The truth is that we simply do not know. Far too much information about the early years of the Eternal Dungeon was accidentally burned or deliberately destroyed during the political uprisings at the end of the fourth century. We can no longer reconstruct how Layle Smith ended his life. That we possess any memory of him at all is a tribute to how great an impact he made on his contemporaries.

Today, the cave that housed the Eternal Dungeon lies in ruins. Although Yclau's central prison would survive the turn-of-the-century unrest, it was moved from the cave where all of Layle Smith's great work was done. The furnishings of the vast entry hall, the offices of the Record-keeper and Codifier and High Seeker and healer, the Lungs that brought air into the cave, the guardroom and rack rooms and common room, the rooms of the outer dungeon, the cells of the prisoners and Seekers . . . All these were torn down, so that nothing remains but a few buried air-ducts and the bare walls of an ordinary cave, now partially collapsed under the centuries-old weight of the palace above.

Only one portion of the original Eternal Dungeon remains, and few visitors are granted the privilege of seeing it. Most go no further than the mechanical models demonstrating methods of torture in the dungeon – models that distort the truth of what took place there, and which leave visitors puzzled as to why the Eternal Dungeon should have captured the hearts and minds of our nation's psychologists.

Once a year, though, a select few visitors who have queued for days on end are permitted to walk down a dark and narrow staircase that winds round a deep pit holding the ashes of nearly every man, woman, and child who died in the Eternal Dungeon. At the very bottom of the staircase, after a long and arduous journey, lies an ancient circular room that pre-dates the Eternal Dungeon. In this room, where the Seekers traditionally held vigil for their loved ones and their executed prisoners, are carved the names and dates of every Seeker who ever visited here, including the names of Seekers who are associated with Layle Smith: Weldon Chapman. Birdesmond Manx Chapman. Vito de Vere. D. Urman. Elsdon Auburn Taylor.

We do not know whether Layle Smith's ashes lie in the tomb above or whether he was buried elsewhere. But here, inconspicuous amidst the many names, are the two letters that visitors crowd to see: L.S.

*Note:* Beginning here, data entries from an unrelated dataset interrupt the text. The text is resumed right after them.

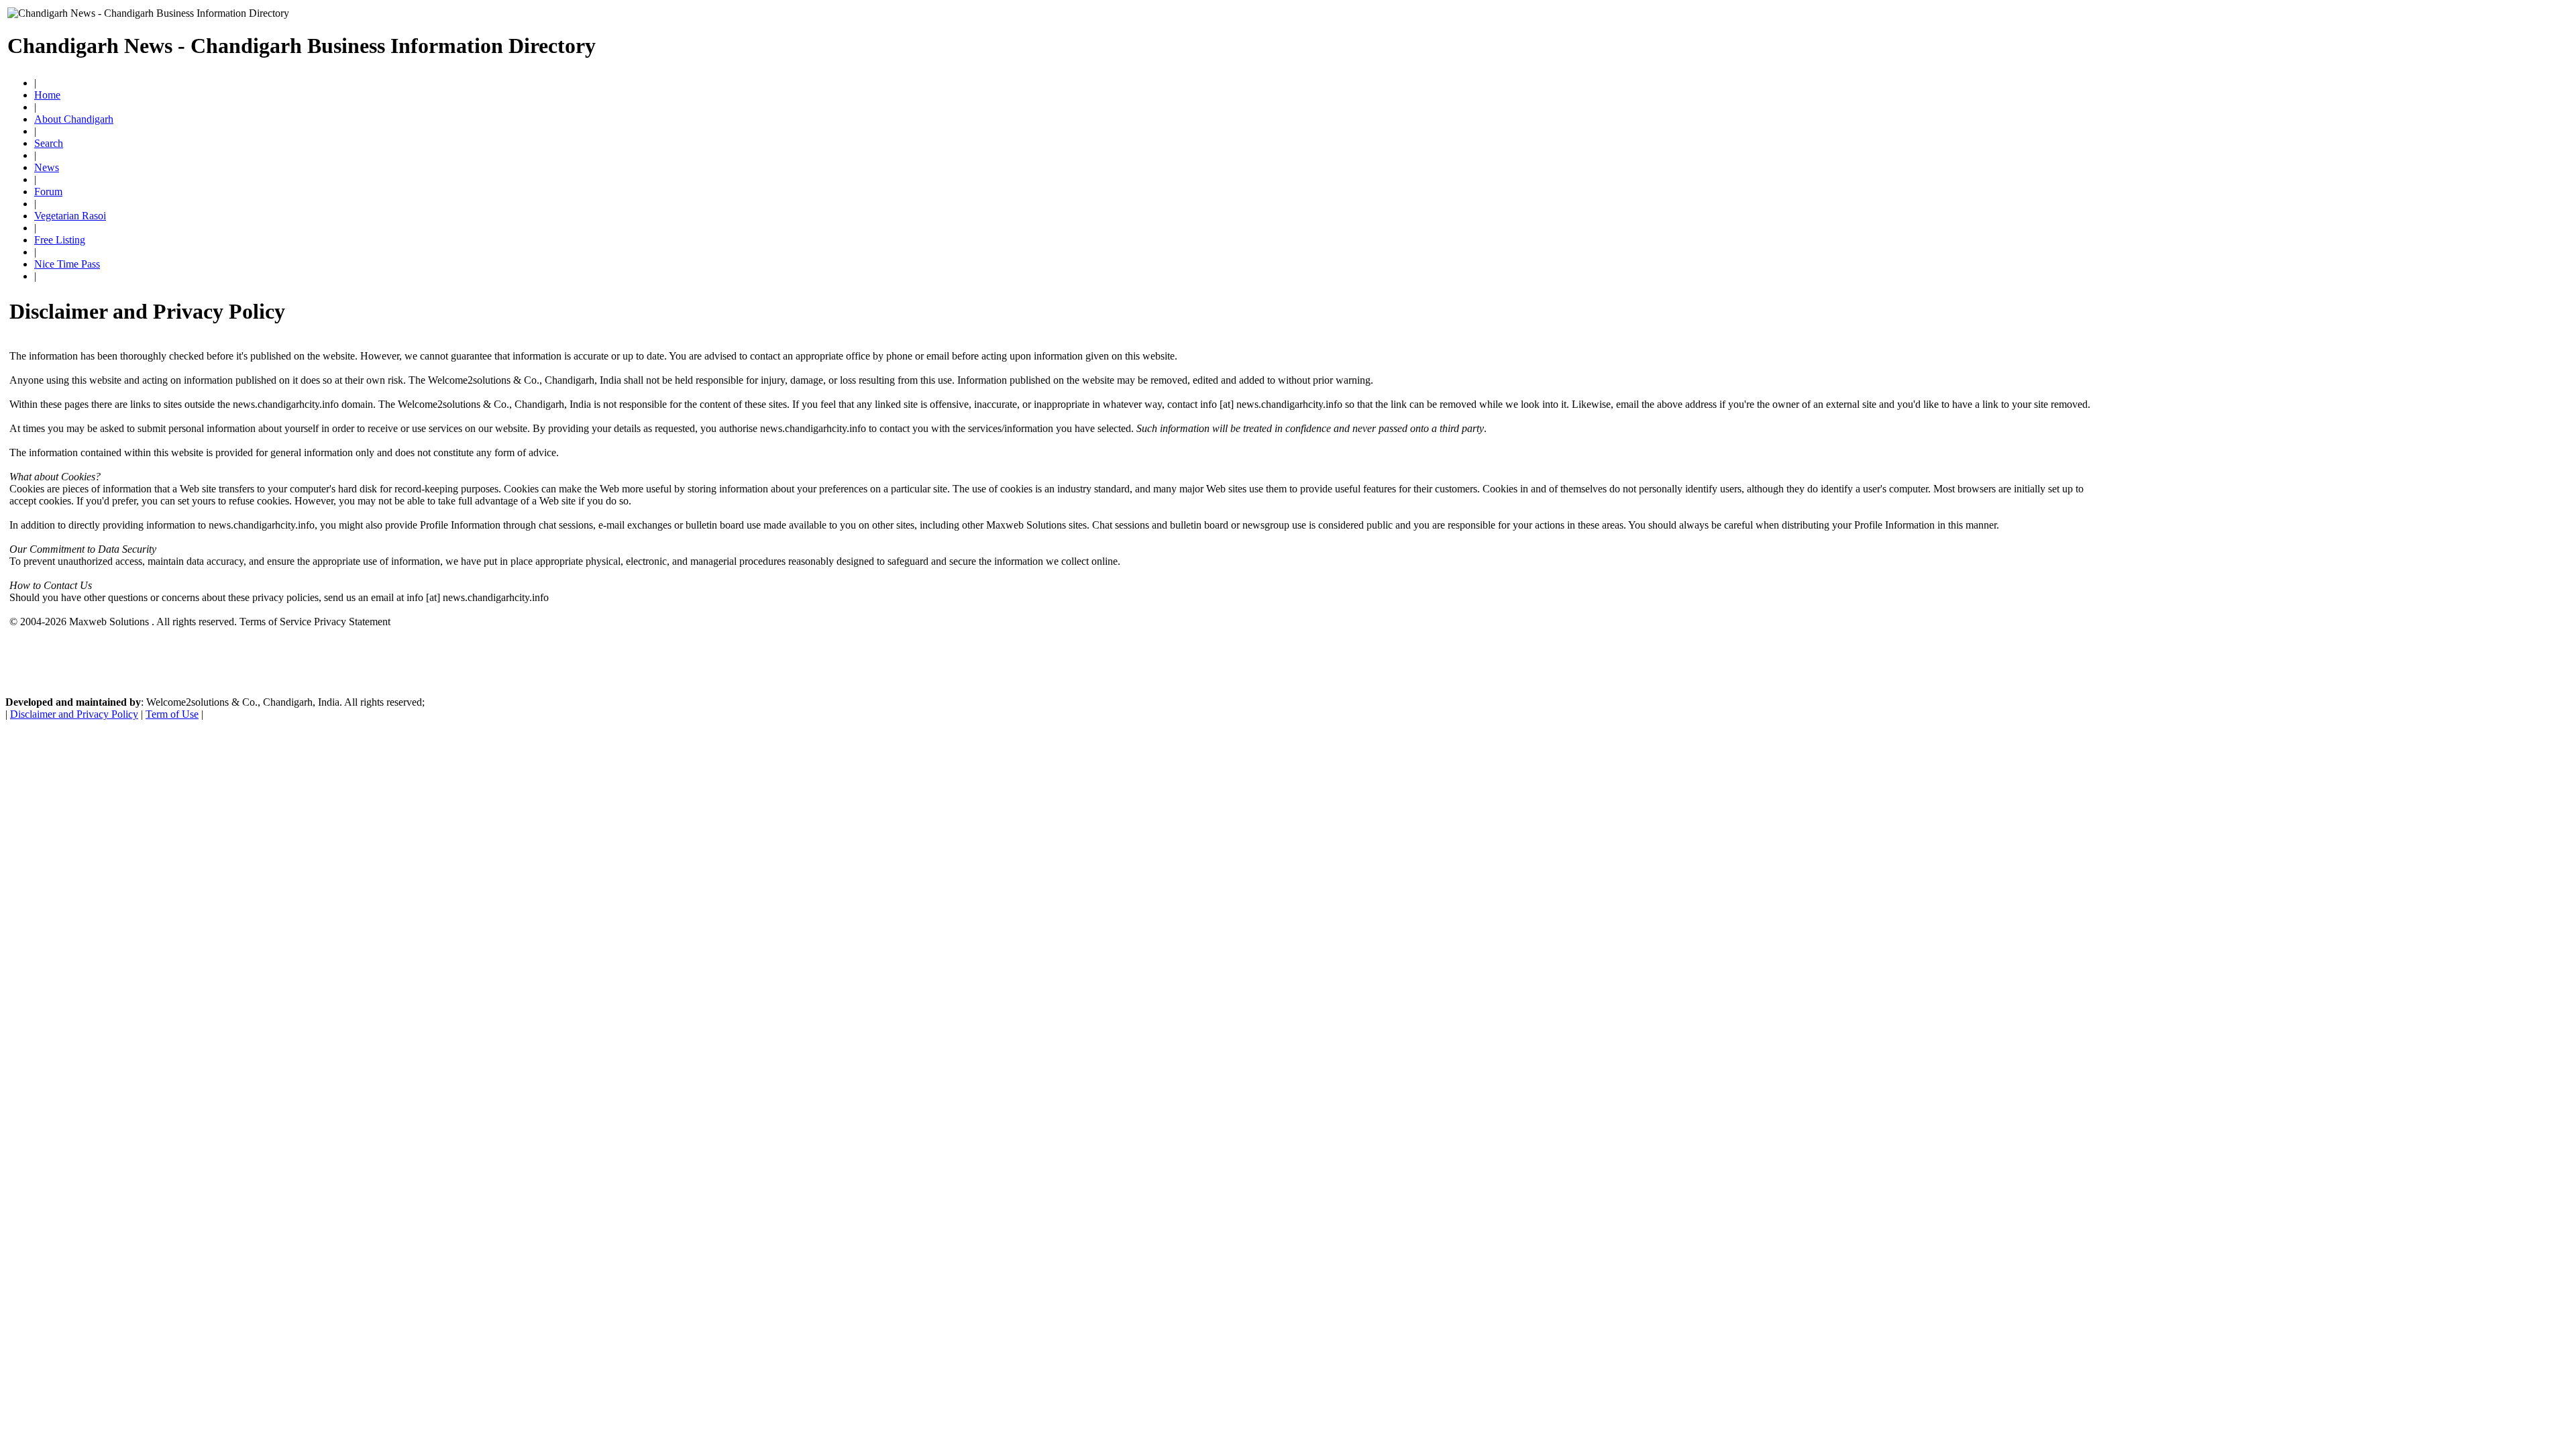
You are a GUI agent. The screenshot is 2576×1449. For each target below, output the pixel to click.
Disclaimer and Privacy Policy (74, 714)
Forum (48, 191)
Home (47, 95)
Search (48, 143)
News (46, 167)
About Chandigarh (73, 119)
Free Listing (59, 240)
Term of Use (172, 714)
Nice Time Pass (67, 264)
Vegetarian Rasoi (70, 215)
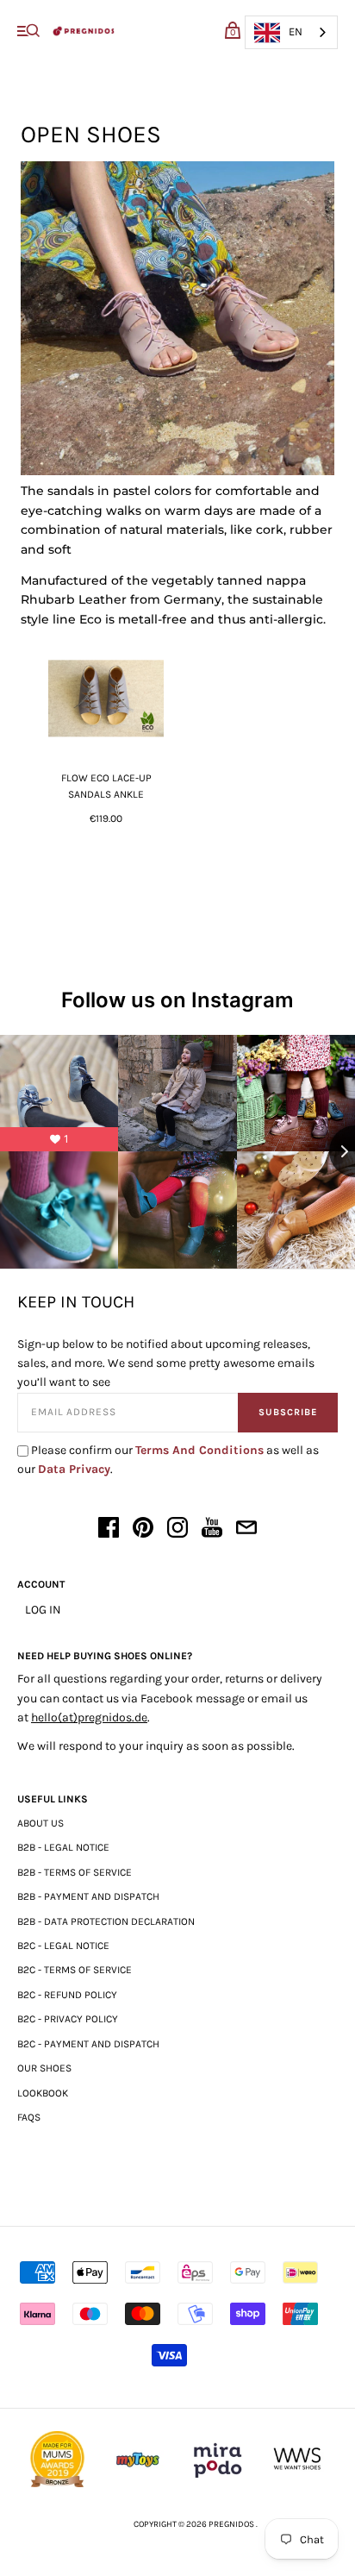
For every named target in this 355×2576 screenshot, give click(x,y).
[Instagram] (177, 1530)
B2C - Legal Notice (63, 1946)
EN (295, 31)
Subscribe (287, 1412)
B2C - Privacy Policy (67, 2019)
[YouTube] (212, 1530)
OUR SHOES (44, 2068)
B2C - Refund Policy (67, 1995)
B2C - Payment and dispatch (88, 2044)
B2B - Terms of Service (74, 1872)
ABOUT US (40, 1823)
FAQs (28, 2117)
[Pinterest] (143, 1530)
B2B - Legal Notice (63, 1847)
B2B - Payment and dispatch (88, 1896)
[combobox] (291, 32)
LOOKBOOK (42, 2093)
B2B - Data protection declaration (106, 1921)
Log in (43, 1609)
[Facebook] (108, 1530)
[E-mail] (246, 1530)
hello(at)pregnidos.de (89, 1717)
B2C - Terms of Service (74, 1970)
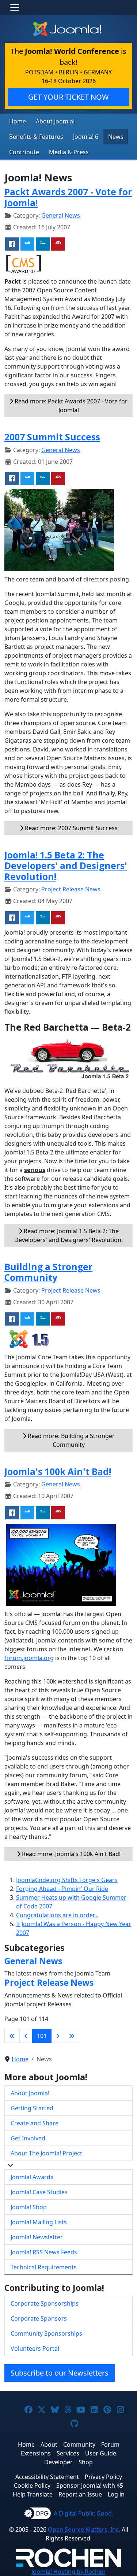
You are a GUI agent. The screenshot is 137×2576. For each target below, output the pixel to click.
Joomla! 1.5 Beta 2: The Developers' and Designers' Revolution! (65, 866)
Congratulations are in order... (57, 1915)
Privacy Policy (103, 2477)
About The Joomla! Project (46, 2153)
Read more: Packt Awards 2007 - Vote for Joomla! (70, 405)
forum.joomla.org (29, 1658)
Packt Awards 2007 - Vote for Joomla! (68, 197)
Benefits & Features (36, 137)
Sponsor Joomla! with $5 (89, 2485)
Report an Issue (80, 2494)
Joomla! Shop (29, 2207)
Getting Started (32, 2108)
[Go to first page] (12, 2036)
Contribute (24, 152)
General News (60, 215)
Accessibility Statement (47, 2477)
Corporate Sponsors (39, 2318)
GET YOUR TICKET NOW (68, 97)
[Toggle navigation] (14, 7)
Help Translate (33, 2494)
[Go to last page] (71, 2036)
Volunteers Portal (35, 2348)
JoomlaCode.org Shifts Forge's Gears (67, 1880)
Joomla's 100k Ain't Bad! (57, 1472)
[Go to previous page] (26, 2036)
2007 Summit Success (52, 437)
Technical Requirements (44, 2267)
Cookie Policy (32, 2485)
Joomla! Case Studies (39, 2192)
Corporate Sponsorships (45, 2303)
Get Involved (28, 2138)
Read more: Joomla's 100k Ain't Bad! (70, 1854)
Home (17, 121)
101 (42, 2036)
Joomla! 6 (85, 137)
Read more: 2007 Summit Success (70, 828)
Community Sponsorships (46, 2333)
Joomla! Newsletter (37, 2237)
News (115, 137)
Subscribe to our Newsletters (60, 2373)
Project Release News (70, 889)
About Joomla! (55, 121)
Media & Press (69, 152)
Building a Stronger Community (48, 1272)
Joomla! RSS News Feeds (44, 2252)
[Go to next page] (57, 2036)
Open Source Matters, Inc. (84, 2529)
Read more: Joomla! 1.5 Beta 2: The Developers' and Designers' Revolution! (68, 1235)
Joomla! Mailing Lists (39, 2222)
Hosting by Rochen (68, 2572)
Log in (116, 2494)
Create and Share (34, 2123)
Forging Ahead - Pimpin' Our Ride (62, 1889)
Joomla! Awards (32, 2177)
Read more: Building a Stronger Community (70, 1440)
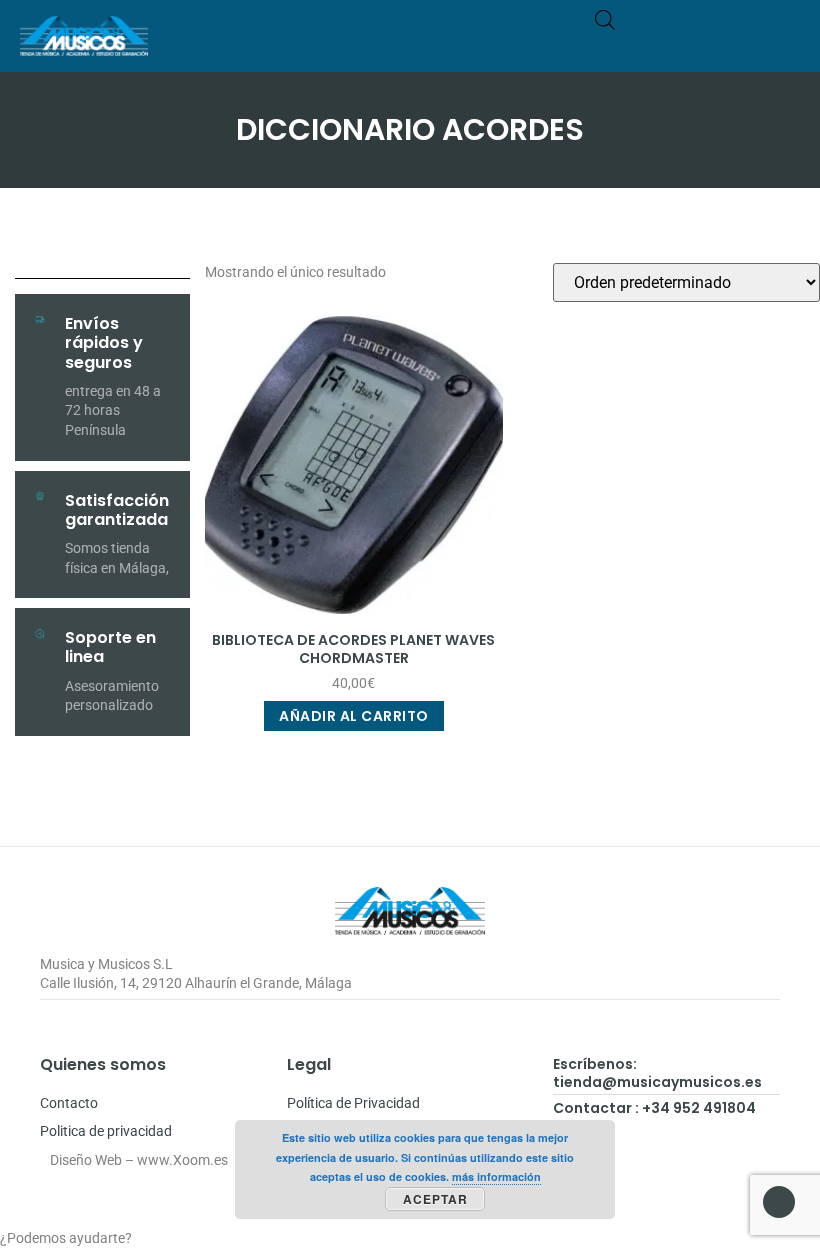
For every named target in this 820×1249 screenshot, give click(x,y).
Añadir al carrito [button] (354, 716)
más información (496, 1176)
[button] (786, 45)
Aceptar (435, 1199)
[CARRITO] (706, 46)
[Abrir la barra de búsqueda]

This, then, is Layle Smith's true memorial: Not the models of torture above, nor even his revision of the Code of Seeking. What made the Eternal Dungeon what it was during those first, burning years of the Golden Age was not instruments of torture or writings on paper. The Eternal Dungeon's supreme achievements derived from Layle Smith's firm belief in the possibility of his prisoners' rebirth, which led him to symbolically shed his blood for them and for future generations.

Without the first High Seeker's belief in rebirth, it is unlikely our nation would have experienced its own rebirth at the end of the fourth century. We are the heirs of Layle Smith's hope.

Psychologists with Whips: A History of the Eternal Dungeon.